Background Genetic variants of TOLLIP and MUC5B (both on Chr 11) have been reported to be associated with development and/or the prognosis of idiopathic pulmonary fibrosis (IPF). Real-life experiences on the application of SNPs in the clinical management of IPF are lacking. This study was conducted to investigate the association of MUC5B and TOLLIP SNPs with disease course and outcome in a single-centre cohort.
Patients and Methods 50 IPF patients (M 43 and F 8, age 66 ± 10 y) and 50 healthy controls (HC) (M 37, F 13, age 42 ± 2 y) were genotyped for SNPs within TOLLIP (rs3750920 and rs5743890) and MUC5B (rs35705950). Diagnosis of IPF was made according to the ATS/ERS guideline 2011. Genotype frequency was compared between IPF and HC subjects. Correlation of SNPs genotypes with survival, acute exacerbation or disease progression (a decline of ≥ 10% in FVC) was investigated.

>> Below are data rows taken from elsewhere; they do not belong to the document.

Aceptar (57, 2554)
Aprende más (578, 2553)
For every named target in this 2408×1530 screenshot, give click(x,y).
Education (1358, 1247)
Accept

Results TOLLIP SNPs allele and genotype distribution did not differ between IPF and HC (p = 0.6) whereas the MUC 5B T minor allele was more frequent in IPF subjects than in HC (p = 0.0001). The SNPs genotypes did not correlate with the incidence of acute exacerbation or with survival. A higher proportion of patients with the TOLLIP rs5743890 SNP minor allele had disease progression in comparison to patients with the major allele (chi square = 26.8, p < 0.0001). For TOLLIP rs3750920 or MUC5B rs35705950 no association with disease progression was found.
Conclusion We confirm that the minor allele T in MUC5B SNP is associated with IPF. TOLLIP gene variants appear to correlate with disease progression, therefore being of potential utility to stratify IPF patients.